═══ 提示文 ═══

他方で、本件不貞行為の期間・回数は、原告の主張を前提としても、約6か月間に複数回性交渉を持ったというものであり、長期間・多数回にわたって行われたとまでは認め難いこと、原告と訴外Cが婚姻してから別居に至るまでの期間は約2年2か月であり、離婚までの期間(婚姻期間)も約3年5か月であること、原告と訴外Cとの間には子はいないことといった事情も認められる。

 これらの事情を含む本訴に現れた一切の事情を総合的に考慮して、本件不貞行為により原告が受けた精神的苦痛に対する慰謝料としては、200万円と認めるのが相当である。

イ これに対し、原告は、本件不貞行為発覚後の被告の対応が不誠実であると主張する。まず、被告が、訴外Cの弁済によって被告の慰謝料支払義務は消滅していると主張すること自体は、後述するとおり理由があるものと認められる上、上記認定事実(4)のとおり、被告は原告の求める謝罪文の作成にも応じる旨回答しているのであるから、被告の対応が本件不貞行為による慰謝料額を増額させるほど不誠実であるとは評価し難い(被告の慰謝料支払義務が消滅しているとの主張に法的な理由がある以上、謝罪文の作成を条件に和解条項に清算条項を入れることを求めること自体も、不相当とは認められない。)。

原告の主張する本件不貞行為発覚直後の原告と被告との間のやり取りに関しても、トラブルが生じることを懸念して対面での面会を躊躇すること自体にはやむを得ない面もあることや、前述のとおり、その後原告から慰謝料を請求されたことを受けてとはいえ、被告は最終的には謝罪文の作成・送付に応じる姿勢を示していることなどに鑑みれば、慰謝料額に関する上記認定を左右するに足りる事情とまでは認め難い。

═══ 入力データ ═══

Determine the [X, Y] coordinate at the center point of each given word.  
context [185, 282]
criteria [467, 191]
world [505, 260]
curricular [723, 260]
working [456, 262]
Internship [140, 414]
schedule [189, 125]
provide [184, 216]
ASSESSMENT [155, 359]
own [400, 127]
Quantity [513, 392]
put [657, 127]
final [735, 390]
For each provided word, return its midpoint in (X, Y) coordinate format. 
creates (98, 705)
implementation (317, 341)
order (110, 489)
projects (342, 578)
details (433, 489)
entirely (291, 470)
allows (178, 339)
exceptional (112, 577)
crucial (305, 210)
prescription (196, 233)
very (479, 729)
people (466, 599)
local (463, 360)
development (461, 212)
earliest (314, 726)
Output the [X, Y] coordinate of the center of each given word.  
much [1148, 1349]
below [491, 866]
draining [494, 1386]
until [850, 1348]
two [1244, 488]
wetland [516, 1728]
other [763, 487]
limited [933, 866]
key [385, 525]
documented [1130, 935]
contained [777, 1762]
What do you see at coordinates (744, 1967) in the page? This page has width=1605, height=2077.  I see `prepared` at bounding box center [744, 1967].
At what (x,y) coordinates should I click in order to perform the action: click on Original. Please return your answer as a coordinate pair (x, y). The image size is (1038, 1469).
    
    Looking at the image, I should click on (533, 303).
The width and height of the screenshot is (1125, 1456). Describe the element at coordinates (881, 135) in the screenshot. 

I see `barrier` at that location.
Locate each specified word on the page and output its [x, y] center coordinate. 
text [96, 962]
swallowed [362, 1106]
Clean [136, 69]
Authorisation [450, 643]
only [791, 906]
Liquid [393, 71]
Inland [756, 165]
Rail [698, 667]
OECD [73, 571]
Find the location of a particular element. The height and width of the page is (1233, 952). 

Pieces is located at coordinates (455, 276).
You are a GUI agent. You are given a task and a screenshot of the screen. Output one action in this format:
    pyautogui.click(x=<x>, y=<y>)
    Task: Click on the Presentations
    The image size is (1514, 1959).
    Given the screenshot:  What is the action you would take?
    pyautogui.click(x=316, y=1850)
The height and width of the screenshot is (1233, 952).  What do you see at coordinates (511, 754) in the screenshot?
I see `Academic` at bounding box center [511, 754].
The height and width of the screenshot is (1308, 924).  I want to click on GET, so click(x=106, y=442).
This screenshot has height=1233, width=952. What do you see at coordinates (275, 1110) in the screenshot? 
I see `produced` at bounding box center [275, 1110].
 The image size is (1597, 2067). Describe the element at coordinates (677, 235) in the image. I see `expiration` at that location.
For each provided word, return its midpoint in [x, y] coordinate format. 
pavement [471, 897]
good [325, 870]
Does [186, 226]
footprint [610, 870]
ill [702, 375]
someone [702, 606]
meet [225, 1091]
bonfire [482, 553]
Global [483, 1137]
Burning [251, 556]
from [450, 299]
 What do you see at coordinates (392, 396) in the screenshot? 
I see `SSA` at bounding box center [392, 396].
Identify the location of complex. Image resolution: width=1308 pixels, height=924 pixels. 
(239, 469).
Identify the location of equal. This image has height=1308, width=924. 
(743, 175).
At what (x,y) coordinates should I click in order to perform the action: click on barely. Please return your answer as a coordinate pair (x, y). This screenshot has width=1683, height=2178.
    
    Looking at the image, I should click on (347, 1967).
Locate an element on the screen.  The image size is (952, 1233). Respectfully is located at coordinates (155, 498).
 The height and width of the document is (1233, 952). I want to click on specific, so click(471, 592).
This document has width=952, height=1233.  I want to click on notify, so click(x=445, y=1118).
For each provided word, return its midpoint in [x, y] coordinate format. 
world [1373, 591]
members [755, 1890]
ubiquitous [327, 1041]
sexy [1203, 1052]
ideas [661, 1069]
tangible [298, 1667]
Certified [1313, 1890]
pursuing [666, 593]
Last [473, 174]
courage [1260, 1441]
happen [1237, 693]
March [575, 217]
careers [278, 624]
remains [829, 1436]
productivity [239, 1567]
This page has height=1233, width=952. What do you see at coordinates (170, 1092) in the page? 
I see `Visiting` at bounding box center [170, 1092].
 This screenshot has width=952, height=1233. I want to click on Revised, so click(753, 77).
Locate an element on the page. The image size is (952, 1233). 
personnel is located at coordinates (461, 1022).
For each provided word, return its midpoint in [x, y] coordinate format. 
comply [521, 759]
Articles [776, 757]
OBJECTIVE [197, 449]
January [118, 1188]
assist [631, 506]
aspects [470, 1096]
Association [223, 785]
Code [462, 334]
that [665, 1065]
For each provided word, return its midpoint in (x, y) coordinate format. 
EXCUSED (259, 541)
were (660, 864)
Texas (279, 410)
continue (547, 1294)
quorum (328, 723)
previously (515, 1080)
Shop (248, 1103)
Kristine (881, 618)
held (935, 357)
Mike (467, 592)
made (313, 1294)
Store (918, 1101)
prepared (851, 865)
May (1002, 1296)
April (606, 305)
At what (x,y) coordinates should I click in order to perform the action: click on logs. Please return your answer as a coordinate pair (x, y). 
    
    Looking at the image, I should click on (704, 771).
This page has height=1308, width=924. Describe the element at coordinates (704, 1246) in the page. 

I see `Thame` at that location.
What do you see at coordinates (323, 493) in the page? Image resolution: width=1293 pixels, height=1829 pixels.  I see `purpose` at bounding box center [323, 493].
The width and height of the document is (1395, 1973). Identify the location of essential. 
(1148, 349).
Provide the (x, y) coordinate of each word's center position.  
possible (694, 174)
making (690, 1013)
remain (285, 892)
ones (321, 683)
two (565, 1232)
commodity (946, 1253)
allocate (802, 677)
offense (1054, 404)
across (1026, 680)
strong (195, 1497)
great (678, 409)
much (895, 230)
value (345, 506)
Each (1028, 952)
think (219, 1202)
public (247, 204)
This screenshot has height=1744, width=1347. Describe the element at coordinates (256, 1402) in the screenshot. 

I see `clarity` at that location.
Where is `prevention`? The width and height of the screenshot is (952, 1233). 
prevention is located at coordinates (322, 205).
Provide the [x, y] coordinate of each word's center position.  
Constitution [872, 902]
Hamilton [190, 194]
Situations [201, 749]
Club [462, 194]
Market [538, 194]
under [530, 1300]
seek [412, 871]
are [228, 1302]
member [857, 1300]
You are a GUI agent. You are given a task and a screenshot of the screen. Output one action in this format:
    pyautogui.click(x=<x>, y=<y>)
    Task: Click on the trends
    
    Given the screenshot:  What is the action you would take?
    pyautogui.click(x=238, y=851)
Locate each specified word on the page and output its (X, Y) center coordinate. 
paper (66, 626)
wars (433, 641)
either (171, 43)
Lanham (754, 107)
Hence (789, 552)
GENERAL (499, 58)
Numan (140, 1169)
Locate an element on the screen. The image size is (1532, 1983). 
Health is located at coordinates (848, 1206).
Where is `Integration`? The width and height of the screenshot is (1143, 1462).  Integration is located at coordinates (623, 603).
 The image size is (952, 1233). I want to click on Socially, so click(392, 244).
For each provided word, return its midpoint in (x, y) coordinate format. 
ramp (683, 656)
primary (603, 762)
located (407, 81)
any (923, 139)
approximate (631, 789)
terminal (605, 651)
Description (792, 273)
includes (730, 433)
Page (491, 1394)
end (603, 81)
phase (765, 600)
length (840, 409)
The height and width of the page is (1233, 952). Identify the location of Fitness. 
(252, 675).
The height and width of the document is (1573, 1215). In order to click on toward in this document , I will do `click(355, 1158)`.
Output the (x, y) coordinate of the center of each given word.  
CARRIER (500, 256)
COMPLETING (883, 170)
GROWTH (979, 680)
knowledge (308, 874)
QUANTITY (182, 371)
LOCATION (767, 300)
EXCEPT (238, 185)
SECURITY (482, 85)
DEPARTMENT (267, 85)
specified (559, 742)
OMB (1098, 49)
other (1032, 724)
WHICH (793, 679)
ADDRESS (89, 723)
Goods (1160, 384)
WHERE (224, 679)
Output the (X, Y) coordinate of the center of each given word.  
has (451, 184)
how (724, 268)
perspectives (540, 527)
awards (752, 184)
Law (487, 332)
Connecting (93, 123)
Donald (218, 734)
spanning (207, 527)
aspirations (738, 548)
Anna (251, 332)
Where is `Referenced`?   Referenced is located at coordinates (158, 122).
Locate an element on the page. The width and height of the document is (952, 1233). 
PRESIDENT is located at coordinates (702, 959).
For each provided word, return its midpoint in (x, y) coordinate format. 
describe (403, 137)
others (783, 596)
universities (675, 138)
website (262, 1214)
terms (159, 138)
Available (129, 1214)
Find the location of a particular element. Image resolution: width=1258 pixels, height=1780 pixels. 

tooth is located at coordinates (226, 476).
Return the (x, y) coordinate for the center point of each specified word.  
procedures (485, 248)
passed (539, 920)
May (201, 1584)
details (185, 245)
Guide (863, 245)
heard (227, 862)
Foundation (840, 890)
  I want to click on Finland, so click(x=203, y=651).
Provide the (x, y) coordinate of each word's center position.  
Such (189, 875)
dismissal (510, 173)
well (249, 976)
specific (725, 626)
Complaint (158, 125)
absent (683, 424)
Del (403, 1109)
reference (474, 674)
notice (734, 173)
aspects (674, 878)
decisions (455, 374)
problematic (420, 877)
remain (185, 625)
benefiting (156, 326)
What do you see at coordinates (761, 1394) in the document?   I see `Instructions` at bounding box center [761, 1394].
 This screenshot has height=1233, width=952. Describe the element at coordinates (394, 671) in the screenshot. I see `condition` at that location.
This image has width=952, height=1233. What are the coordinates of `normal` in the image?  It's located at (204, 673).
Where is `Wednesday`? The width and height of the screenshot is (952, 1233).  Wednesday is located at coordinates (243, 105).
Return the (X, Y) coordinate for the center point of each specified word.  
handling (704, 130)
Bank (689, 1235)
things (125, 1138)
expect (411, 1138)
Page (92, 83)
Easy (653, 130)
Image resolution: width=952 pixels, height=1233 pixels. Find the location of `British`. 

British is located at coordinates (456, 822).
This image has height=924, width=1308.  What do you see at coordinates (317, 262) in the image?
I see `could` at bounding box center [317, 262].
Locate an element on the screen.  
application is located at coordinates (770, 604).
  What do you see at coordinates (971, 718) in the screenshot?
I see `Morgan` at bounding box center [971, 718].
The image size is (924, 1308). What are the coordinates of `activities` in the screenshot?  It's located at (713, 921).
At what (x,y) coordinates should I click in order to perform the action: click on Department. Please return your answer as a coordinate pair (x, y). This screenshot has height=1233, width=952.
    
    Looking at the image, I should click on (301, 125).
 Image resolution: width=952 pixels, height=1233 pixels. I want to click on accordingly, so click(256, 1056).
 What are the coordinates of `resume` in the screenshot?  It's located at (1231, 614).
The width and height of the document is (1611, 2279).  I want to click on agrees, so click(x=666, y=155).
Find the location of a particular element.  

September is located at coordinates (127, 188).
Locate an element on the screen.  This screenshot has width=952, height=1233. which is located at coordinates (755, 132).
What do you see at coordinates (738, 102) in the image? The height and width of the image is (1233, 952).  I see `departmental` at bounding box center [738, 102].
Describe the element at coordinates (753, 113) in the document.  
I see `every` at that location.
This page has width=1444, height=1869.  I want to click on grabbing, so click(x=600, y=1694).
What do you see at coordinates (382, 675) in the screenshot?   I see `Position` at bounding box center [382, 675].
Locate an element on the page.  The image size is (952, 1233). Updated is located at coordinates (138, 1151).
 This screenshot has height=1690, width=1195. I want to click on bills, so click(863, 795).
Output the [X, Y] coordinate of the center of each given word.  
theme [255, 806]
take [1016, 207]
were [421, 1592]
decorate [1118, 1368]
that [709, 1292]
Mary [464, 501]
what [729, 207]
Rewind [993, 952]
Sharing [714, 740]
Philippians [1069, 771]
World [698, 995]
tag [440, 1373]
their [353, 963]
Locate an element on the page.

═══

やること A: 提示文のうち、「これらの事情を含む本訴に現れ」を含む語句で始まり「足りる事情とまでは認め難い。」で終わる部分を、「謝罪文」を「おわびの手紙」に入れ替えて書き直してください。
やること B: 記録の中で「What do you see at coordinates (392, 396)」を含む行から「(239, 469).」を含む行までを、両端の行も含めてそのまま打ち直してください。

回答全文 A:
これらの事情を含む本訴に現れた一切の事情を総合的に考慮して、本件不貞行為により原告が受けた精神的苦痛に対する慰謝料としては、200万円と認めるのが相当である。

イ これに対し、原告は、本件不貞行為発覚後の被告の対応が不誠実であると主張する。まず、被告が、訴外Cの弁済によって被告の慰謝料支払義務は消滅していると主張すること自体は、後述するとおり理由があるものと認められる上、上記認定事実(4)のとおり、被告は原告の求めるおわびの手紙の作成にも応じる旨回答しているのであるから、被告の対応が本件不貞行為による慰謝料額を増額させるほど不誠実であるとは評価し難い(被告の慰謝料支払義務が消滅しているとの主張に法的な理由がある以上、おわびの手紙の作成を条件に和解条項に清算条項を入れることを求めること自体も、不相当とは認められない。)。

原告の主張する本件不貞行為発覚直後の原告と被告との間のやり取りに関しても、トラブルが生じることを懸念して対面での面会を躊躇すること自体にはやむを得ない面もあることや、前述のとおり、その後原告から慰謝料を請求されたことを受けてとはいえ、被告は最終的にはおわびの手紙の作成・送付に応じる姿勢を示していることなどに鑑みれば、慰謝料額に関する上記認定を左右するに足りる事情とまでは認め難い。

回答全文 B:
 What do you see at coordinates (392, 396) in the screenshot? 
I see `SSA` at bounding box center [392, 396].
Identify the location of complex. Image resolution: width=1308 pixels, height=924 pixels. 
(239, 469).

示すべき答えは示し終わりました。